Swami Smaranananda (25 December 1929 – 26 March 2024) was an Indian senior Hindu monk of the Ramakrishna Math and Ramakrishna Mission, and its 16th president. He joined the organization in 1952, and was elected president on 17 July 2017.

== Early life and education ==
Smaranananda was born in 1929 in the village of Andami, in the Tanjavur district of Tamil Nadu, India, to a Tamil Hindu family with joint identity. Real name Jayram Venkatraman. He was raised by his aunt, and finished secondary school in Chennai in 1946.

==Religious career==
Smaranananda received initiation from Swami Shankarananda in 1952, and joined the Ramakrishna Order that same year at its Mumbai centre. He was granted vows of Brahmacharya in 1956 and Sannyasa in 1960, both by Swami Shankarananda.

In 1958, he was posted to Advaita Ashrama in Kolkata, and served there for 18 years in various capacities, including some years as assistant editor of Prabuddha Bharata, the English-language journal founded by Swami Vivekananda. In 1976, he became the secretary of the Ramakrishna Mission Saradapitha, a large educational institution located next to Belur Math, where he served for nearly 15 years. In 1991, he became the head of Sri Ramakrishna Math, Chennai.
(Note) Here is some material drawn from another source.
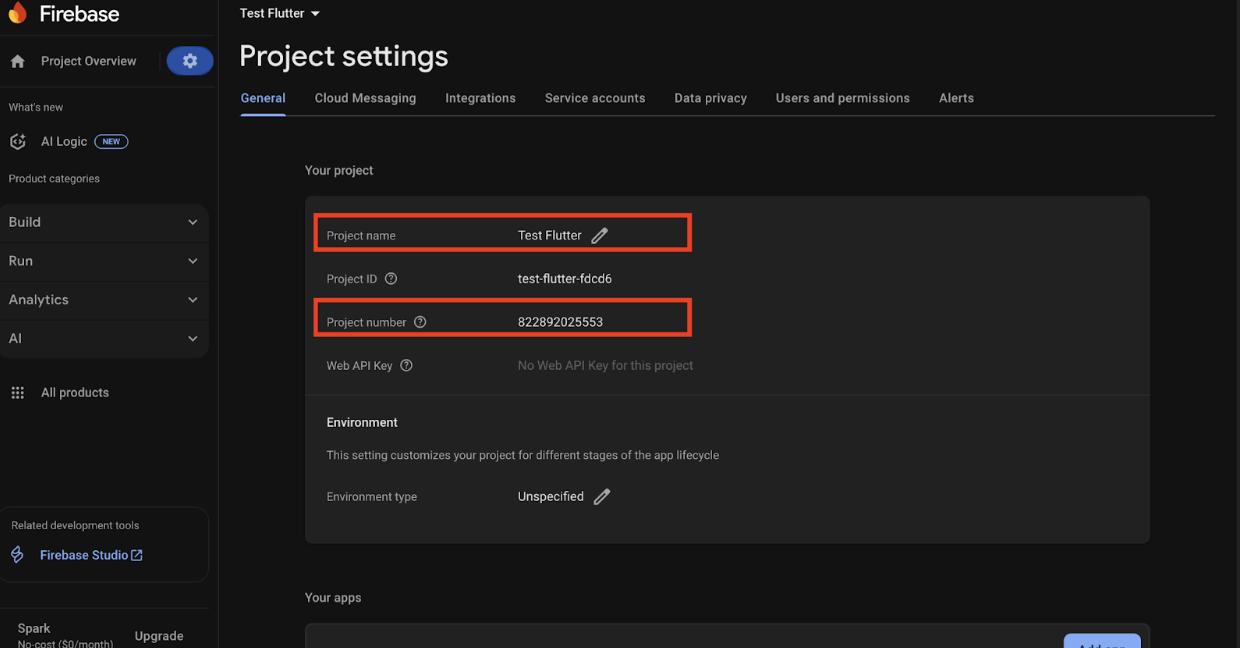This screenshot has width=1240, height=648.
Task: Click the Environment type edit pencil
Action: click(601, 497)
In 1983, he was appointed a trustee of the Ramakrishna Math and a member of the governing body of the Ramakrishna Mission. In 1997, he became the general secretary of the organization, and was made a vice-president in 2007.

The 15th president, Swami Atmasthananda, took samadhi on 18 June 2017. Swami Smaranananda, who had been the most senior vice president, was elected to the post of president on 17 July 2017.

Being the president, he played the role of the spiritual head of the organization and relating to that, he granted spiritual initiation to those who sought spiritual association.

==Later life and death==
In April 2017, Swami Smaranananda inaugurated a toy train at an event at Belur Math. The toy train will pick up and take people around the Math campus. However, the service was discontinued. As of 2024, the service has not resumed, and there have been no official announcements regarding its revival.

In December 2017, he opened the newly renamed headquarters building of the Ramakrishna Mission at Belur Math, now named for its first general secretary, Swami Saradananda.

Srimat Swami Smarananandaji Maharaj attained Mahasamadhi (died) on Tuesday, March 26, 2024, at 8:14 pm at the Ramakrishna Mission Sevapratishthan, Kolkata at the age of 94.

== Works ==
- Musings of a Monk (ISBN 9789381325902): This book is a collection of 68 articles on a variety of subjects, from spiritual writings to a travelog of his many trips around India and to the west.
  - Smriti Smaran Anudhyan (ISBN 9788180405990): Bengali version of the book Musings of a Monk.